Previous DCE-MRI studies have reported using a wide range of both T res (~2–30 s) and AD (~90–760 s) values for the acquisition of data in the prostate [1720]. The aim of the present work was to use a recently developed novel DCE-MRI prostate phantom test device, in which MR-measured CTCs could be compared with precisely known ground truth values [21], to quantitatively investigate the effects of T res and AD on the accuracy of MR-measured CTCs, as well as phenomenological and PK parameters derived from these CTCs, across a range of T res and AD values used in previously published prostate DCE-MRI studies.

Materials and methods

MRI measurements

DCE-MRI data were acquired using a 3T scanner (Achieva TX, Philips, The Netherlands) and a 32-channel phased array detector coil. A 3D spoiled gradient echo imaging sequence with multi-transmit was used, with the following scan parameters: repetition time (TR) = 4.3 ms; echo time (TE) = 1.4 ms; flip angle = 10°; FOV = 224 × 224 × 80 mm3; spatial resolution = 1 × 1 × 4 mm3; no parallel imaging (R-factor); and number of signal averages (NSA) = 1; resulting in a T res of 8.1 s.
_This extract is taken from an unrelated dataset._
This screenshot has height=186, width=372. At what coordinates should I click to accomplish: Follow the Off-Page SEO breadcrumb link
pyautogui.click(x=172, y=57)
This protocol was then modified by applying parallel imaging to produce protocols with T res values of 2, 3.8, and 5.3 s [R-factor (AP/FH) = 2/2, 1.8/1.3, and 1.3/1.3, respectively]. Additionally, the NSA was increased to produce protocols with T res = 16.3 and 24.4 s (NSA = 2 and 3, respectively). This resulted in six scanning protocols, with T res values across a range which was in line with those used in previously published prostate DCE-MRI studies. Each 720-s experimental run consisted of at least 5 dynamic scans measured at the baseline CA concentration and with the remaining dynamics measured for a further 600 s (i.e. AD = 600 s). The fully sampled MR data thus acquired was then retrospectively truncated to produce sub-sets of data at AD = 480, 360, 240, 180, 120, 60, and 30 s.

Contrast concentration–time curves (CTCs)

‘Healthy’ and ‘tumour’ tissue-mimicking CTCs were generated using the standard Tofts model [22], a model arterial input function (AIF) [23], and input PK parameters taken from representative published patient data [K trans = 0.14 (‘healthy) and 0.36 (‘tumour’); v e = 0.47 (‘healthy) and 0.55 (‘tumour’)] [18, 24]. The CTCs consisted of 120 s of baseline data, followed by a 600-s physiological CTC shape mimicking those typically observed in healthy or tumorous tissue. Ground truth CTCs were established from repeated measurements made using a highly precise (±0.4%), high spatiotemporal-resolution optical imaging system [21]. Concordance correlation coefficient (CCC) analysis was performed on the repeat optical measurements, using Statistical Package for the Social Sciences (SPSS; v.22, IBM Corp, USA), with high reproducibility calculated between repeat optical experimental CTC runs (CCC = 0.992, 95% confidence intervals = {0.990, 0.993}).

Phantom

The anthropomorphically shaped phantom device used herein allowed for the simultaneous production of two distinct CTCs, for which ground truth values were known a priori, within an environment which closely mimics the male pelvic region. The CTCs were produced by means of a custom-built, computer-controlled, four-pump flow system, by alternating the instantaneous volume of solutions pumped from two reservoirs, each containing different concentrations (0.15 and 1.5 mM) of a contrast agent (Multihance, Bracco, USA). The mixing of these solutions in turn created the desired concentration of the CA at a particular time-point, giving rise to the desired CTC shapes, which was subsequently measured within two ‘measurement chambers’ located inside a prostate-mimicking region of the anthropomorphic phantom. The measurement chambers were designed to ensure an optimally uniform distribution of fluids at each instant of time at the low flow rate used (1.5 ml s−1), thereby avoiding any mixing bias within the regions of interest placed inside each measurement chamber in the MR images.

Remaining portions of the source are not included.